Leseprobe
Gliederung
1. Einleitung
1.1 Ausgangslage
1.2 Ziele und Fragestellungen
1.3 Gliederung der Arbeit
2. Theoretischer Rahmen
2.1 Die Charakteristik der filmischen Adaption
2.2 Die Literaturverfilmung als Transformation
3. Berlin Alexanderplatz
3.1 Hintergrund zu Berlin Alexanderplatz
3.1.1 Übersicht über die Handlung von Berlin Alexanderplatz
3.1.2 Vergleichbarkeit zwischen der Verfilmung und der Vorlage
3.1.3 Übersicht über weitere Verfilmungen
3.2 Die Darstellung der Großstadt in Berlin Alexanderplatz
3.2.1 Die Darstellung der Großstadt Berlin in der Buchvorlage
3.2.2 Die transformierte Darstellung der Großstadt Berlin in Berlin Alexanderplatz von Burhan Qurbani
3.2.2.1 Vergleichende Analyse der Werke auf narrativer Ebene
3.2.2.2 Vergleichende Analyse der Werke auf erzählerischer Ebene
3.2.2.3 Exemplarischer Vergleich einer Szene in Döblins, Qurbanis und Fassbinders „Berlin Alexanderplatz“
4. Transit
4.1 Hintergrund zu Transit
4.1.1 Übersicht über die Handlung von Transit
4.1.2 Vergleichbarkeit zwischen der Verfilmung und der Vorlage
4.1.3 Übersicht über weitere Verfilmungen
4.2 Die transformierte Darstellung der politischen Flucht in Transit von Christian Petzold
4.2.1 Vergleichende Analyse der Werke auf narrativer Ebene
4.2.2 Vergleichende Analyse der Werke auf erzählerischer Ebene
4.2.3 Exemplarischer Vergleich einer Szene in Seghers und Petzolds Transit
5. Diskussion
5.1 Kritische Reflexion und Grenzen der Arbeit
5.2 Fazit
1. Einleitung
1.1 Ausgangslage
Seit es das Medium Film gibt, dienen literarische Werke in vielen Fällen als Vorlage für Drehbücher. Bereits 1897 erschien mit einer 55 Sekunden langen Version von Goethes Faust die erste Literaturverfilmung der Filmgeschichte.1 Darauf folgten weitere Literaturverfilmungen populärer Romane wie Der Prozess von Franz Kafka oder Vom Winde verweht von Margaret Mitchell. Eine weitere Literaturverfilmung ist Berlin Alexanderplatz aus dem Jahr 1931, welche auf dem gleichnamigen Roman von Alfred Döblin basiert, der zwei Jahre zuvor erschien. Große Romane der Literaturgeschichte werden oft mehrmals filmisch adaptiert und so folgte 1980 zum Beispiel eine weitere Umsetzung von Berlin Alexanderplatz. In diesem Fall wurde die Buchvorlage von Rainer Werner Fassbinder als Fernsehfilm mit 13 Teilen und Epilog umgesetzt, der heute als Miniserie bezeichnet werden würde.2 2020 nahm sich der deutsche Regisseur Burhan Qurbani erneut des Stoffes an. Der Film spielt in der Gegenwart und transformiert die ursprüngliche Geschichte dementsprechend in die Neuzeit.

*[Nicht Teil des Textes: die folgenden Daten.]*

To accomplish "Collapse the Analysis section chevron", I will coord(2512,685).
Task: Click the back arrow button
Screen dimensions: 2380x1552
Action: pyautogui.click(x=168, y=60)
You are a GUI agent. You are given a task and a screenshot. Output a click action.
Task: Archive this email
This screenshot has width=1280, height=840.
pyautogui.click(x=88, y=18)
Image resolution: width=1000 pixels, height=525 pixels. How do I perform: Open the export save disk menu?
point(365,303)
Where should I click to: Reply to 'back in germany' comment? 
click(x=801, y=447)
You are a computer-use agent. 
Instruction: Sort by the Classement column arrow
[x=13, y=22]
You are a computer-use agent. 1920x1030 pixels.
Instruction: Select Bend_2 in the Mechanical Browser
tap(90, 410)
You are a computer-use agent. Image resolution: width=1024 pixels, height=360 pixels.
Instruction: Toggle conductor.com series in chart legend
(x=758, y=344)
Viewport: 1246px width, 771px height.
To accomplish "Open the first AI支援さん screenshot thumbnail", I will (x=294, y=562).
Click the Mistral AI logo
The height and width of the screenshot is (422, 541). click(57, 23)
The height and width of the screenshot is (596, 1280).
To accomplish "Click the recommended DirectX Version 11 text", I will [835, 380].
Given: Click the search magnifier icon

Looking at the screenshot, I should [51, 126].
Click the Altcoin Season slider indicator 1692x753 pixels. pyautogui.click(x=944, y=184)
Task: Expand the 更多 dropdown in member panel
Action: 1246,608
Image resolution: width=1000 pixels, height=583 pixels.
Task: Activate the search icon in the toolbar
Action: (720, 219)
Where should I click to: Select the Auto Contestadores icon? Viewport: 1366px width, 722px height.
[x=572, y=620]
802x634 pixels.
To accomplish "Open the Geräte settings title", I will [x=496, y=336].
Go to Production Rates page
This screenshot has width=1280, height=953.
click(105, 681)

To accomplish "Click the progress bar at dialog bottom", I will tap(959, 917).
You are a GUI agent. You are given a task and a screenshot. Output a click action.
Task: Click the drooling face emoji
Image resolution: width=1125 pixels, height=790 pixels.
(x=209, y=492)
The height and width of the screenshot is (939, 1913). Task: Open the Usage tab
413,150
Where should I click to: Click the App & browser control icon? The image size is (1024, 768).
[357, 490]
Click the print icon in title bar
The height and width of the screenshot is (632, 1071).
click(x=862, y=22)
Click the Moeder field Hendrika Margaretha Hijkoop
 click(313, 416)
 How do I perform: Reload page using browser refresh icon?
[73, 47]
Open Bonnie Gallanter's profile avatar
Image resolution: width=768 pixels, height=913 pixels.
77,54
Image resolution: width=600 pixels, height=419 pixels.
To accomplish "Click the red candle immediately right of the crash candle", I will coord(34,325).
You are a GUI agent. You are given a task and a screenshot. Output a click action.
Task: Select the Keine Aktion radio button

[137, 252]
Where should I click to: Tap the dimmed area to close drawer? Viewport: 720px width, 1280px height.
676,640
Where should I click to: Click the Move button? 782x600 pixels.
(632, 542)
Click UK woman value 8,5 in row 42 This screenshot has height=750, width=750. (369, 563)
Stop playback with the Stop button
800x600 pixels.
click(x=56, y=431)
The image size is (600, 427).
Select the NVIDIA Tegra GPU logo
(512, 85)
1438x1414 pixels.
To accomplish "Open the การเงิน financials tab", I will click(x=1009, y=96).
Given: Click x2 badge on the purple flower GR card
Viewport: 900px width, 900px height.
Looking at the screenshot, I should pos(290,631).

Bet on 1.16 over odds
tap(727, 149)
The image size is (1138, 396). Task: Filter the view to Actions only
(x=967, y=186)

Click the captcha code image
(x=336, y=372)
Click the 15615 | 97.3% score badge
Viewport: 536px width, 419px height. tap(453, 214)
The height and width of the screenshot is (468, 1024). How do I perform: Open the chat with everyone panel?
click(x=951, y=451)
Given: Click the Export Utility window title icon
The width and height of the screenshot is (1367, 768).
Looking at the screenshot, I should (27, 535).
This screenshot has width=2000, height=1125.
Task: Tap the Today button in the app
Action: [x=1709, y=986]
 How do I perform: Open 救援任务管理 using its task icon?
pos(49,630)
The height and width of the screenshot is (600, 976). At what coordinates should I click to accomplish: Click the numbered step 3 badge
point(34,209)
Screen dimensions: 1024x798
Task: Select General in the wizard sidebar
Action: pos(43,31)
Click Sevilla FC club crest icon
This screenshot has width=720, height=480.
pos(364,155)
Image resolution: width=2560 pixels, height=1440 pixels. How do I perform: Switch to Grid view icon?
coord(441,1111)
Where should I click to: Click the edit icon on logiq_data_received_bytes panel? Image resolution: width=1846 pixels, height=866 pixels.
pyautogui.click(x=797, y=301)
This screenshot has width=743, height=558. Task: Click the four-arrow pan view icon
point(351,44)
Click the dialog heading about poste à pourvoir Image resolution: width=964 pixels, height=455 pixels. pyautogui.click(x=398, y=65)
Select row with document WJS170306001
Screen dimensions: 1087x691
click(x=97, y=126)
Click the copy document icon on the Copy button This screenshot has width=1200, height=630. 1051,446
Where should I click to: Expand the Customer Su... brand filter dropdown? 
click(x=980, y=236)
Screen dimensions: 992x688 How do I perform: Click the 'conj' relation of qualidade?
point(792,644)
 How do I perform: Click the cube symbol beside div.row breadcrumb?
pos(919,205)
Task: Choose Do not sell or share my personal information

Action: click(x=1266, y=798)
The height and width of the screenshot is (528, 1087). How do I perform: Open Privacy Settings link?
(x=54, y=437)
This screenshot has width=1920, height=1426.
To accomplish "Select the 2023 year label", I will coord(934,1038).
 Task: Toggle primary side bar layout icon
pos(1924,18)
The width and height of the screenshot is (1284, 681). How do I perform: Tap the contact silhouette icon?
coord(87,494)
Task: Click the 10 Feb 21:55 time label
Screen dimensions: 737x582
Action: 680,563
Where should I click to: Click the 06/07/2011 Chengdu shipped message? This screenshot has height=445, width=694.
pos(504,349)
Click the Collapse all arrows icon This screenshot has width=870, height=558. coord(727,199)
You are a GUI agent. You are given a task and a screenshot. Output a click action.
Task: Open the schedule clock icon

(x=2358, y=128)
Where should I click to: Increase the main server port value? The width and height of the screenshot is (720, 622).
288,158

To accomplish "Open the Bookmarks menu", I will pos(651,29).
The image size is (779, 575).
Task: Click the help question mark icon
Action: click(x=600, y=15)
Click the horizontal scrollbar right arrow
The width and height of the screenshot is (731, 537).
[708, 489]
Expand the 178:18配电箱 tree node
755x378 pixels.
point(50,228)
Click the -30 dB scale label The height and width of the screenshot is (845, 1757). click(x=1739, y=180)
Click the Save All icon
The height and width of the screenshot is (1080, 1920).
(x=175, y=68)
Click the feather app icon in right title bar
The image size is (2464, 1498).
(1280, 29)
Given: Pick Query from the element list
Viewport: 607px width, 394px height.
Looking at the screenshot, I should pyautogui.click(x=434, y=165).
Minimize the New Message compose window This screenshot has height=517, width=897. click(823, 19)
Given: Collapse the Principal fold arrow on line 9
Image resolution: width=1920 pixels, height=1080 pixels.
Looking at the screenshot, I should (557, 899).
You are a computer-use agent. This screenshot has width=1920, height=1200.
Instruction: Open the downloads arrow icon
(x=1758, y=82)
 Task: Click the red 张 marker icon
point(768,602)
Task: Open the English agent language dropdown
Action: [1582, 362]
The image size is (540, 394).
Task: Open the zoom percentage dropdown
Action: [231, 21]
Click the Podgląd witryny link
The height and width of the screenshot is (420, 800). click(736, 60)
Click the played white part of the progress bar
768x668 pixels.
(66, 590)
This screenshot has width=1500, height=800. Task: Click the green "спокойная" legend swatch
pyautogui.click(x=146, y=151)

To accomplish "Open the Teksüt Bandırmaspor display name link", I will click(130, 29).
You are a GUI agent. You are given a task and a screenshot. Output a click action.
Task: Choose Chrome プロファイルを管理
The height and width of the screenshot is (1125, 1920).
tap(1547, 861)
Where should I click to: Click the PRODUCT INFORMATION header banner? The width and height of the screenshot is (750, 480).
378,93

Ein weiteres Beispiel für eine derartige Umsetzung ist Christian Petzolds Film Transit, der auf dem gleichnamigen Roman von Anna Seghers aus dem Jahre 1944 basiert. Auch Petzold verlegt die Handlung des Filmes, anders als es bei den vorherigen Verfilmungen des Buches der Fall ist, in die Gegenwart. Sowohl die Neuverfilmung von Transit als auch die von Berlin Alexanderplatz stellen damit ein transformiertes Werk dar, in dem die zeitgeschichtliche Relevanz des Ausgangsmaterials genutzt und angepasst wird. Das lässt tiefgehende Analysen der filmischen Umsetzung zu. Da es sich beim Film um ein vom Buch zu unterscheidendes Medium handelt und eine Wort-für-Wort-Umsetzung nicht möglich ist, muss die inhaltliche Dimension der Vorlage mit filmischen Mitteln transformiert werden.3 Im Zuge dessen gibt es Filme, die großen Wert auf Werktreue legen und Filme, die den Weg der freien Interpretation einschlagen.4 Sowohl Berlin Alexanderplatz als auch Transit nehmen einen starken Standpunkt gegenüber der Vorlage ein und nutzen unterschiedliche Formen der Transformation. Dabei gibt es Anpassungen auf inhaltlicher wie erzählerischer Ebene, die eine intermediale Untersuchung der Werke im Hinblick auf die Literaturvorlagen rechtfertigen.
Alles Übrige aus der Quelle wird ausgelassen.